Au premier plan, le déséquilibre des récits.

Dans le premier, contemporain, Griffith joue les Zola en précédant Charlot. Tournant et retournant la pièce sociale. Démontant les mécanismes qui entraînent de pauvres gens vers le chômage, la précarisation, la déchéance, le crime. Dénonçant les vices qui se cachent sous la robe des (fausses) vertus de la morale conformiste, les dégâts que peuvent causer des (prétendues) idéalistes aussi maladroites que fanatiques. Ce message humaniste transcende un scénario haletant, riche en actions et émotions, où l’on voit l’héroïne se faire enlever son bébé ou son amoureux impliqué dans une sordide affaire criminelle sur base d’une (fausse) pièce à conviction.

Le roman babylonien présente des reconstitutions magnifiques, un choc visuel qui anticipe 2001 de Kubrick, Lawrence d’Arabie de Lean ou Le seigneur des anneaux de Jackson. Comment oublier le défilé cérémoniel le long de l’enceinte ? Les perspectives sur Babylone depuis le chemin de ronde ? Tel banquet, telle scène de cour ? Le marché aux mariées ou les voluptueuses officiantes du temple d’Ishtar ? Le siège, les combats, les tours d’assaut perses ?

Les fils 3 et 2, a contrario, déçoivent : la Saint-Barthélemy s’assimile à une simple ébauche, la Passion de Jésus laisse… de marbre, se limitant à des scènes d’Epinal sans grand relief.

Au-delà des différences de qualité ou de développement, le lien entre les quatre fils est trop lâche, les époques et les situations hétéroclites.

Laissons-là les grincheux, qui s’attarderont sur les lacunes ou maladresses. Car, au-delà des mille pièces de bravoure du film, il s’en dégage un parfum au charme capiteux. C’est que l’art, la beauté ruissellent de toutes les images, les acteurs (dont Constance Talmage, la montagnarde babylonienne) sont merveilleusement dirigés, les mouvements de foule admirables. Intolérance, en 1916, détrône Naissance d’une nation et devient le plus beau film de tous les temps !

Intolérance ou le Nouveau Testament des cinéphiles
Scène de la séquence babylonienne (Credit Photofest, via Film Forum)

 

L’an zéro du cinéma !

Naissance d’une nation ou Intolérance ? Sorties en 1915 et 1916, les deux fresques épiques se télescopent auprès des cinéphiles, la première étant classée parmi les 100 meilleurs films américains de tous les temps par l’American Film Institute en 1997 (44e), la seconde la remplaçant (49e) en 2007. Ce sont les premières méga-productions de l’Histoire, elles offrent un socle imposant, définitif à l’art majeur du XXe siècle. Tout ce qui les précède appartient à la préhistoire du cinéma, elles ouvrent l’ère moderne, Griffith ayant renouvelé le langage cinématographique. Combien leur devront les Eisenstein et autres Orson Welles !

Lignes de données ::
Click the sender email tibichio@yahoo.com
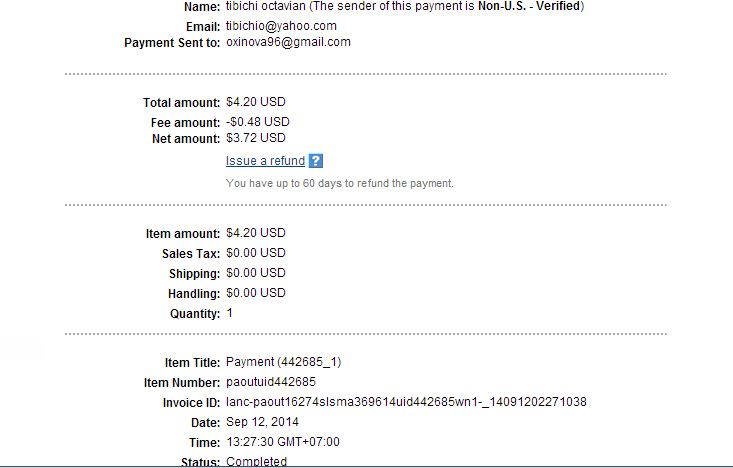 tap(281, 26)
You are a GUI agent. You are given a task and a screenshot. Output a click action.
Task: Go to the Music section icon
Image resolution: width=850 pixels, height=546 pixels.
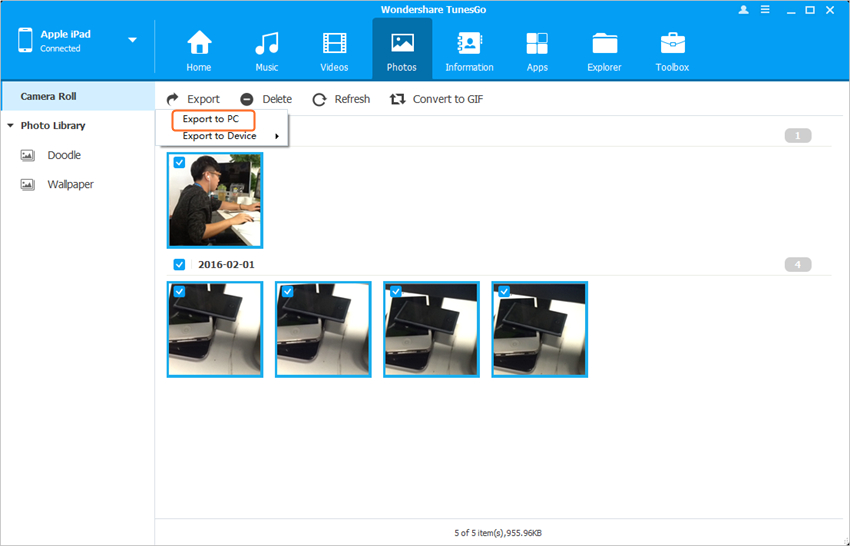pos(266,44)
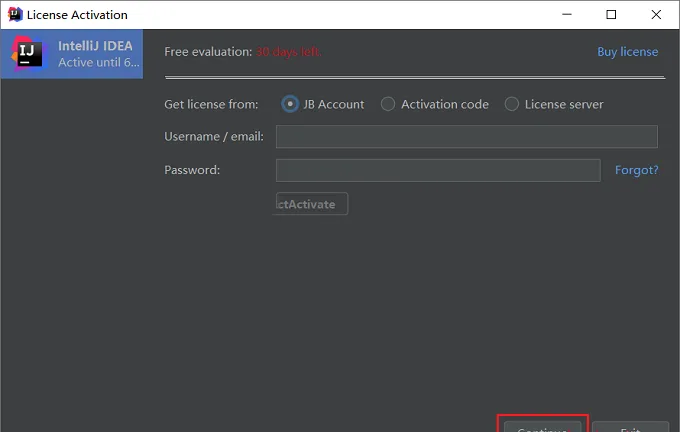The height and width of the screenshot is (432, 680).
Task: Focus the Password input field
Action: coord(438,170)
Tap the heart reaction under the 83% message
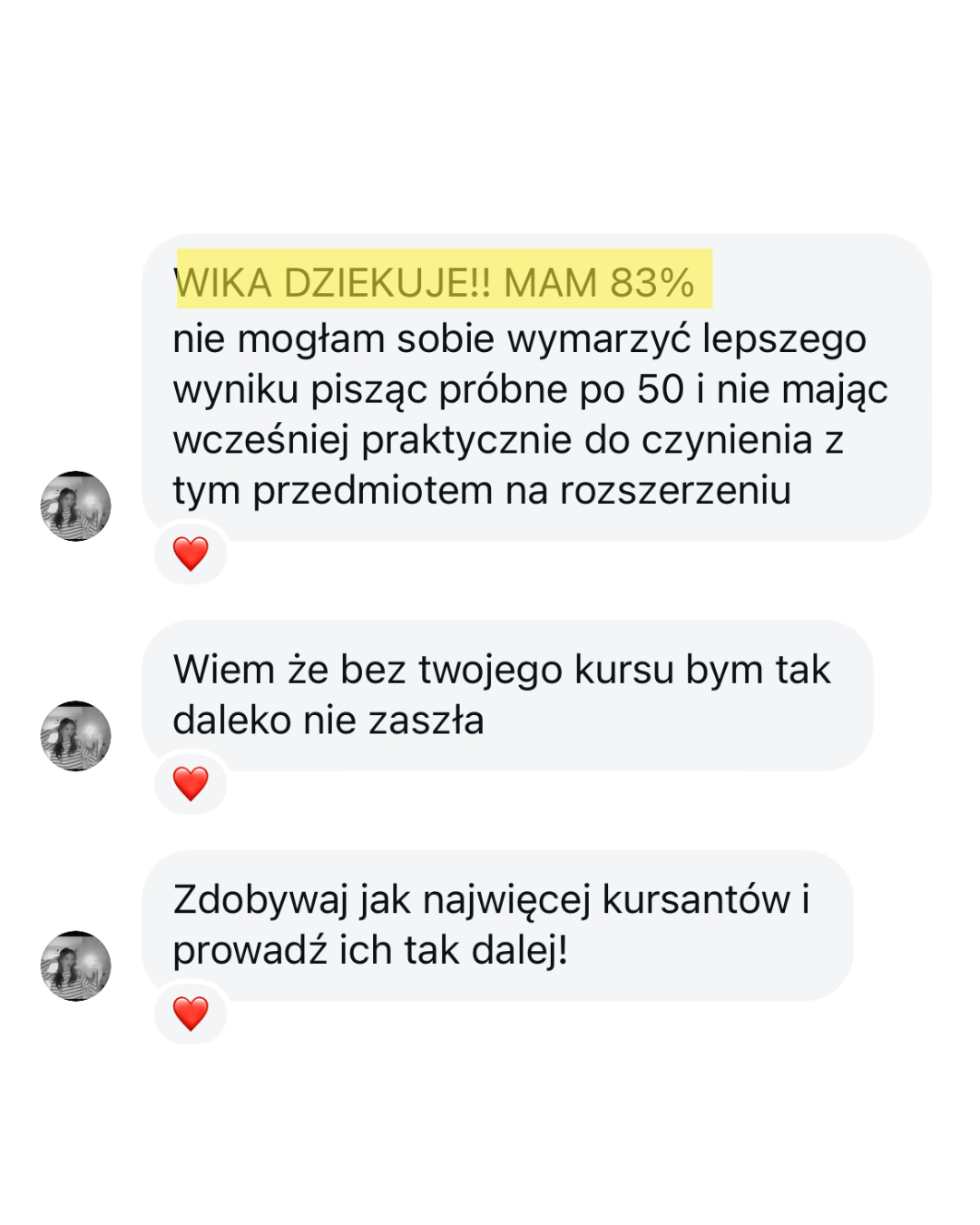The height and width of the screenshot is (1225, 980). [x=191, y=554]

Défis ::
**1.** Reproduisez à l'identique les lignes de données en commençant à celle qui contient « You are a GUI » et en vous arrêtant après la dernière d'entre elles. Omettez les images.
**2.** Poursuivez le texte sur Intolérance après sa dernière phrase.
Ces lignes de données n'ont aucun rapport avec le texte sur Intolérance.

Réponses par consigne ::
**1.**
You are a GUI agent. You are given a task and a screenshot. Output a click action.
Task: Go to the Music section icon
Image resolution: width=850 pixels, height=546 pixels.
pos(266,44)
The height and width of the screenshot is (432, 680).
Task: Focus the Password input field
Action: coord(438,170)
Tap the heart reaction under the 83% message
The height and width of the screenshot is (1225, 980). [x=191, y=554]

**2.**
 

Un cas de schizophrénie ?

Les deux films de Griffith sont comme les deux faces d’une même pièce pour figurer l’an 0 du cinéma mais l’image serait totalement erronée s’il s’agissait de la transposer à l’âme du réalisateur. Il n’y a pas une face lumineuse et une face enténébrée. Il y a la lumière et, à l’arrière-plan, des zones d’ombre. Il faut distinguer le contingent de l’essentiel.

Dans Naissance d’une nation, Griffith adapte une œuvre qui ne lui appartient pas et s’y conforme. Pourquoi ? Outre son attrait pour le visuel des robes blanches du KKK, il faut situer le contexte social dans lequel il a baigné, le contrecoup de la Guerre Civile… vue du côté sudiste. Son père était un colonel confédéré, sa famille a été ruinée par le conflit, et il a observé parmi les vainqueurs (abolitionnistes) bien des individus peu scrupuleux bâtissant des fortunes sur le dos des vaincus.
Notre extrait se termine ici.